Speaker: Daniel Bruder
Location: 122 Gates Hall and Zoom
Time: 2:40 p.m.-3:30 p.m.
Abstract: Soft robots are able to safely interact with delicate objects, absorb impacts without damage, and adapt to the shape of their environment, making them ideal for applications that require safe robot-human interaction. However, despite their potential advantages, their use in real-world applications has been limited due to the difficulty involved in modeling and controlling soft robotic systems. In this talk, I’ll describe two modeling approaches aimed at overcoming the limitations of previous methods. The first is a physics-based approach for fluid-driven actuators that offers predictions in terms of tunable geometrical parameters, making it a valuable tool in the design of soft fluid-driven robotic systems. The second is a data-driven approach that leverages Koopman operator theory to construct models that are linear, which enables the utilization of linear control techniques for nonlinear dynamical systems like soft robots. Using this Koopman-based approach, a pneumatically actuated soft arm was able to autonomously perform manipulation tasks such as trajectory following and pick-and-place with a variable payload without undergoing any task-specific training. In the future, these approaches could offer a paradigm for designing and controlling all soft robotic systems, leading to their more widespread adoption in real-world applications.

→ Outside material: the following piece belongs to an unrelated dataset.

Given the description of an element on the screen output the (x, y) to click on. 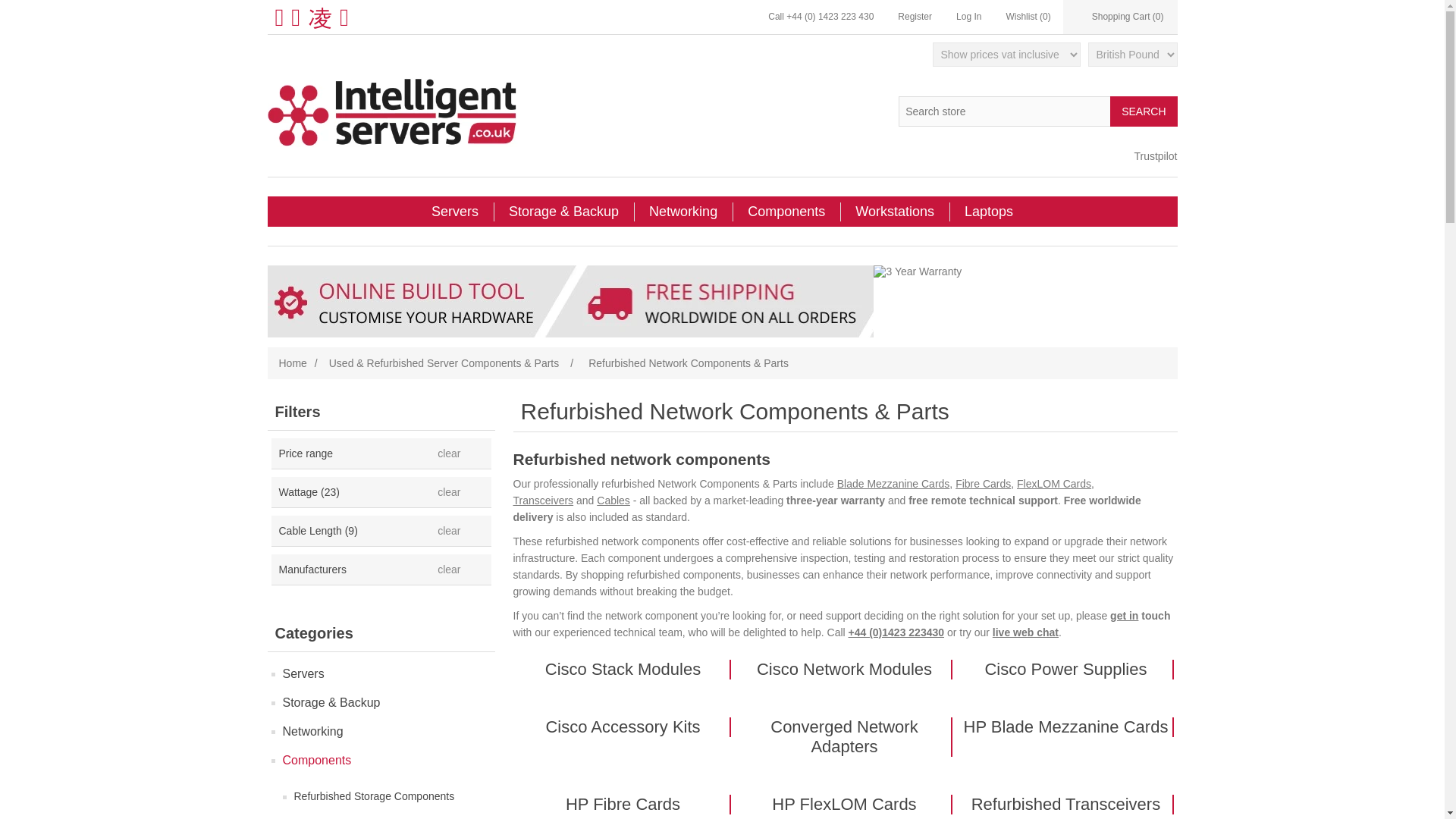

Daniel Bruder received a B.S. degree in engineering sciences from Harvard University in 2013, and a Ph.D. degree in mechanical engineering from the University of Michigan in 2020. He is currently a postdoctoral fellow in the Harvard Microrobotics Lab supervised by Prof. Robert Wood. He is a recipient of the NSF Graduate Research Fellowship and the Richard and Eleanor Towner Prize for Outstanding Ph.D. Research. His research interests include the design, modeling, and control of robotic systems, especially soft robots.